Of course they are! I was at the mall just a few hours ago. Nothing but teens with table cloths over their faces, holes cut out for the eyes, and mock-up dynamite clusters strapped to their chests. They were burning flags, chanting various slogans in near perfect synchronization and holding an effigy of somebody in a noose. I'd tell you what they were chanting, but I couldn't make it out over the clamour of pre-ban assault rifles being fired into the air en masse.
This BBS is no indication of anything going on in the minds and hearts of America's youth. If anything, the teens in this country are clueless and indifferent to what's happening in the Middle East. It touches them, at the most, for a few minutes per day, which is about 1/100 the time they spend zoning out on their various pop-culture icons and idols. So long as 50 Cent and Christina Aguilera keep putting out albums, so long as their little girlfriends and boyfriends keep returning their text-messeges, so long as their weed supply from Canada and Humbolt doesn't dry up, the bulk of our youth are perfectly happy in their isolated little world.

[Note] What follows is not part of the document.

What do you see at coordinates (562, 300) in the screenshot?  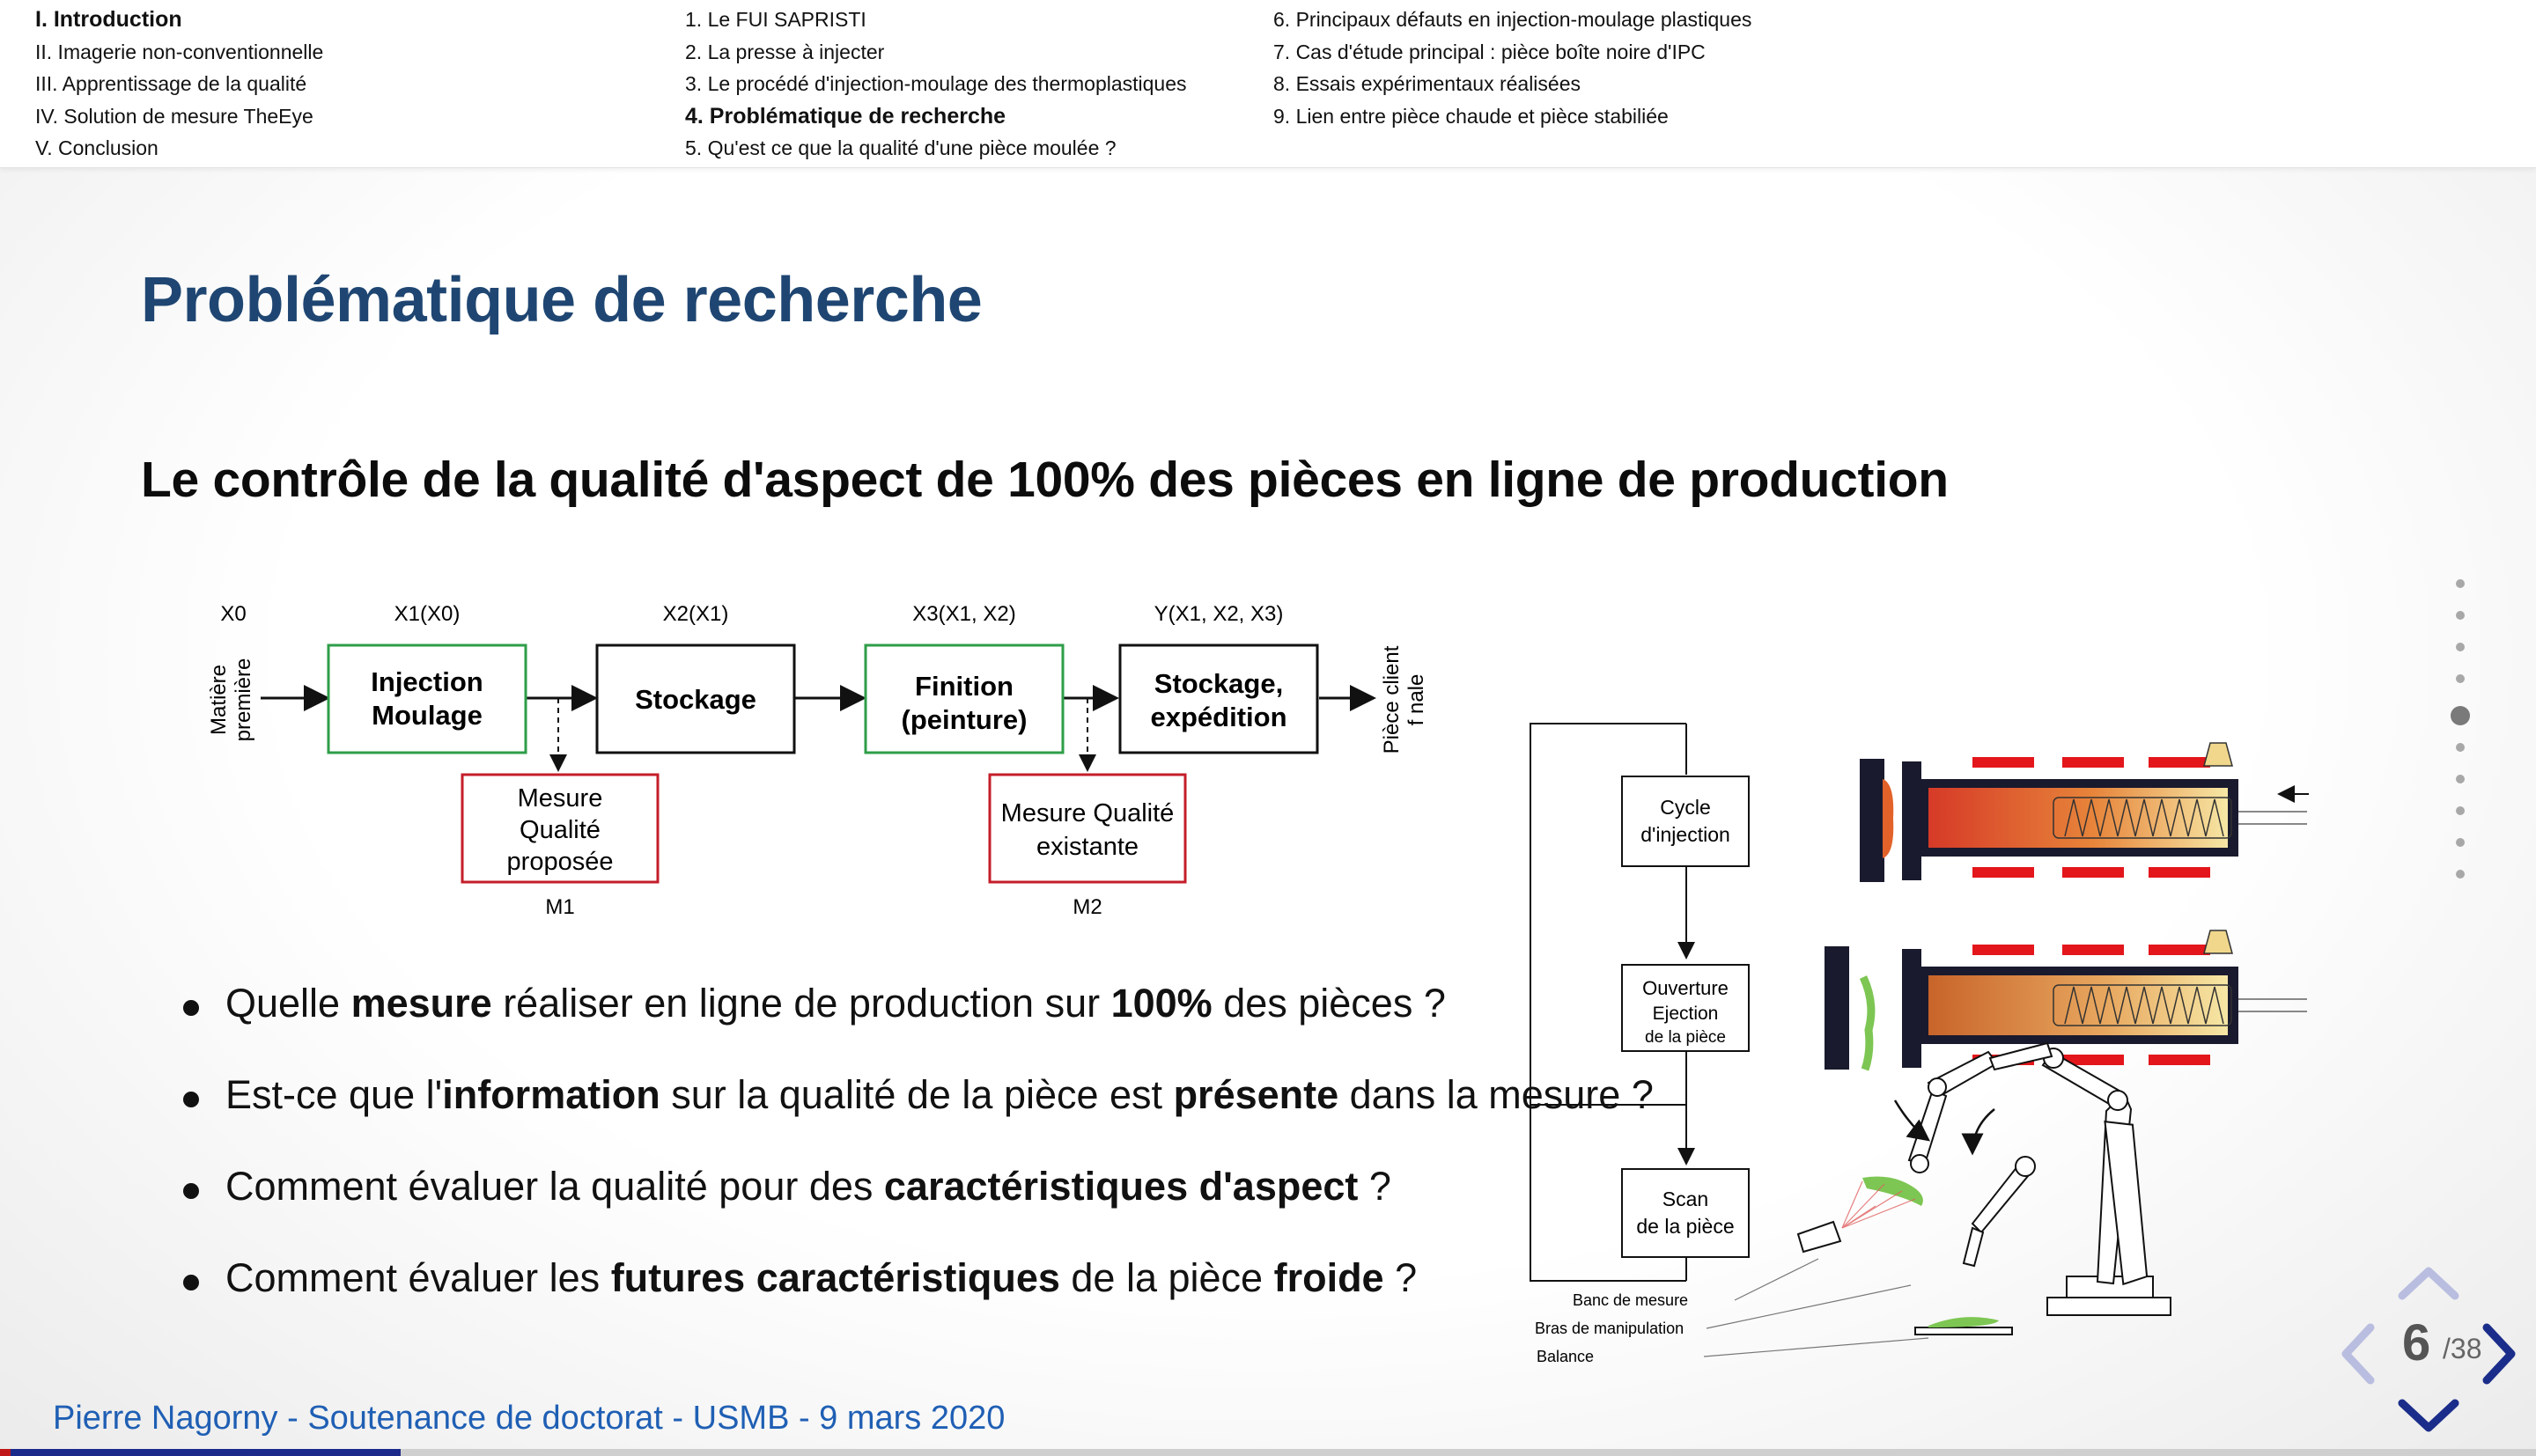 I see `slide-title: Problématique de recherche` at bounding box center [562, 300].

Before anyone decides to burn
me in effigy, I will radily acknowledge that while this may not go for everyone, it is certainly the norm.
On a personal note, I would like to say that even if they weren't indifferent, I seriously doubt they'd be as vehement as their ME counterparts. America's youth has the benefit of a decent quality of life, which eats into their potential hatred quite a bit. Back in 2001, not long after the attacks, I myself was relatively fresh out of my teenage years. I remember hanging out in a bar one night, in Hollywood, and getting wasted amidst a group of Arab-Americans in their early 20s. THere was no throwing of glasses or exchanges of epithets. The gist of our drunken conversation was, basically, 'why do we have to live with this?' Even if we'd inherited a reason to suspect from our parents, we'd never found our own reason to hate each other. We saw each other at that bar, spent time together, maybe even took the first steps to becoming friends, and yet the world didn't end. Why can't those in power, those in positions of authority think and act similarly? I remember, however hazily, leaving that night and thinking that perhaps the succeeding generations would be more like us, less like those preceeding. Now, years later, with my own opinions galvanized towards the negative, I'm wondering what those young Arabs are thinking at this very moment.